Step 3: Set the expectation

By Christine |

If you know you’re not going to be able to provide an answer right away, it’s a good idea to let your customer know. Customers usually don’t mind waiting if they have been prepared to do so, if they have an idea of how long they will have to wait, and if they understand the reason for the delay. Here, we present three different scenarios, each with a good example of how to set expectations:

Scenario 1: Expert needs more information from the customer

“Hello, I’m Dr. Campbell and I’ll be helping you with your question today. I’m sorry that your aunt has been experiencing this. I hope I am able to help you gain a better understanding of what’s going on. But before I can do that, I need to know a few things about your aunt:

  • How old is she?
  • Is she taking any medications?
  • Is she experiencing any chest pain or tightness?
  • When do the palpitations normally happen? At home? In the car? Somewhere else?
  • Does anyone in your family have a history of high blood pressure or stroke?

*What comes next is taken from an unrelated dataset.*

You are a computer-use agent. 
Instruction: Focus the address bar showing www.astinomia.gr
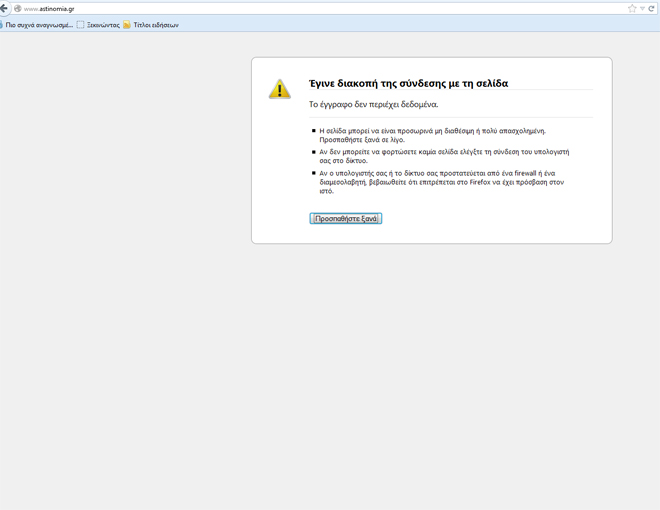(300, 8)
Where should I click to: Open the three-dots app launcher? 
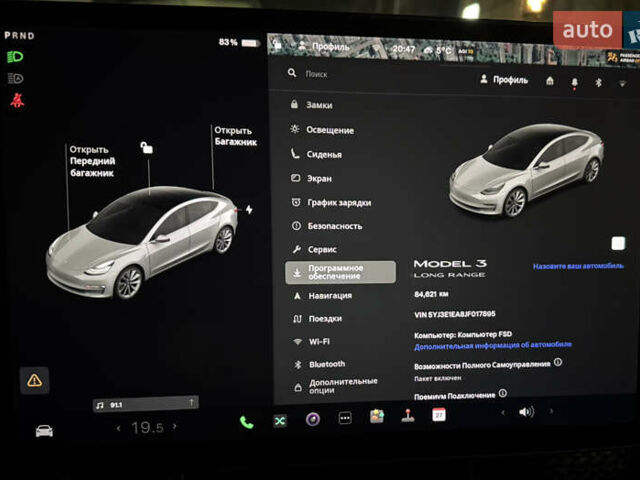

Once I have this information, I’ll provide an answer to your question. I look forward to hearing from you!”

Scenario 2: Expert needs to step away from the computer

“Hello again. I see you haven’t responded to my last reply yet, but I need to step away from the computer for the next two hours.  If you reply while I am away, I will answer your question as soon as I return. Thank you so much for your patience!"

Scenario 3: Expert needs time to do research

“Hello, my name is Sinead and I’ll be helping you with your question today. I’m sorry to hear that you’re experiencing this. It’s a complicated issue and I will need to do a bit of research before I can give you an accurate answer. It should only take about 15 minutes. In the meantime, you may reply to me at any time if you think of any additional details that may be relevant. Thank you so much for your patience.”